Emily Johnston, MD, of the University of Alabama at Birmingham, and her colleagues reported these findings in the Journal of Clinical Oncology.
The researchers studied 2,135 patients in California who underwent inpatient HSCT and died within a year of the transplant (not as a result of peripartum events or trauma) between 2000 and 2013.
Fifty-three percent of the patients received some type of medically intense intervention, and 57% had at least two types of intense interventions.
Eighty-three percent of patients died in hospital, and 43% spent all of their last 30 days in the hospital.
Forty-nine percent of patients were admitted to the ICU, 45% were intubated, 22% underwent hemodialysis, and 8% received cardiopulmonary resuscitation.
Factors associated with intense care
The researchers said receipt of a medically intense intervention varied by age at death, underlying diagnosis, year of HSCT, location of care, and comorbidities. However, use of intense interventions did not vary according to sex, race/ethnicity, insurance type, or income.
Compared to patients age 60 and older, patients in the following age groups were more likely to receive medically intense interventions:
- Ages 15 to 21—odds ratio (OR)=2.6 (P<0.001)
- Ages 30 to 39—OR=1.8 (P<0.01)
- Ages 40 to 49—OR=1.4 (P<0.05).
Patients with comorbidities were more likely to receive intense interventions as well.
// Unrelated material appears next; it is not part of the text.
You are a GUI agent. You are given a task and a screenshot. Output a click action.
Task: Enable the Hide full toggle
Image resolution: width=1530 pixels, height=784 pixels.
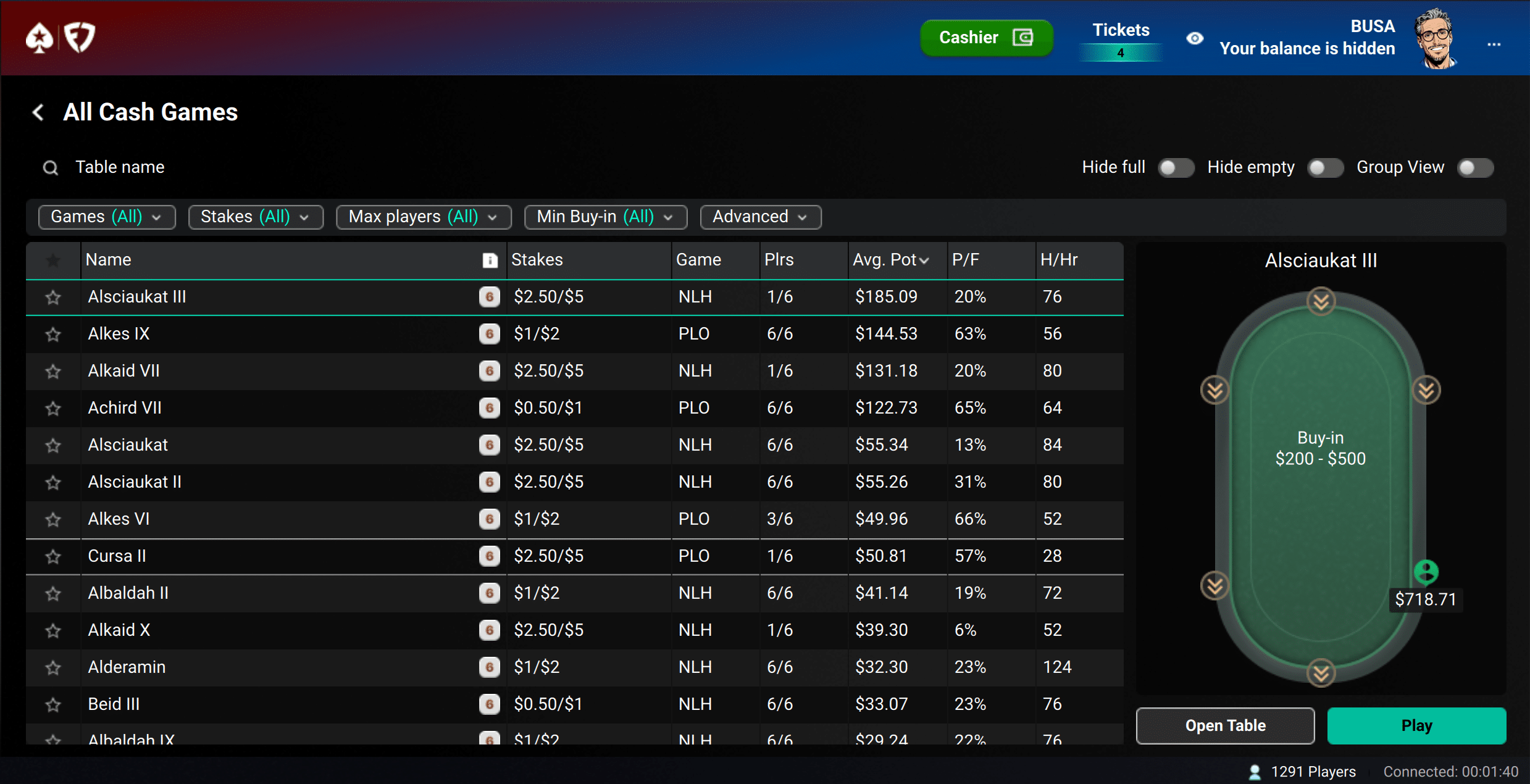pyautogui.click(x=1175, y=167)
The OR was 1.6 (P<0.01) for patients with one comorbidity and 2.5 (P<0.001) for patients with two or more comorbidities.
Patients with AML or MDS were less likely than patients with ALL to receive a medically intense intervention—OR=0.7 (P<0.05).
Patients who were transplanted between 2000 and 2004 were less likely to receive an intense intervention than patients transplanted between 2010 and 2013—OR=0.7 (P<0.01).
Patients who changed hospitals between HSCT and death were less likely to receive an intense intervention than patients who stayed at the same hospital. The OR was 0.3 if they transferred to a community hospital and 0.4 if they transferred to a specialty hospital (P<0.001 for both).
Patients living in rural areas were less likely than urban patients to receive a medically intense intervention—OR=0.6 (P<0.05).
“From our data, we understand there is a correlation with high-intensity end-of-life care in patients who die within one year after receiving a stem cell transplant, but we are still unsure if that was the care they wanted,” Dr. Johnston said.
“The findings suggest that, as oncologists, we need to start having end-of-life care conversations earlier with patients to determine if a high-intensity treatment plan is consistent with their goals or if a lower-intensity treatment plan is best. It’s not a one-size-fits-all approach in end-of-life care.”
This research was supported by Stanford University. One study author reported relationships with Corvus Pharmaceuticals, Shire Pharmaceuticals, and Adaptive Biotechnologies. All other authors reported no conflicts.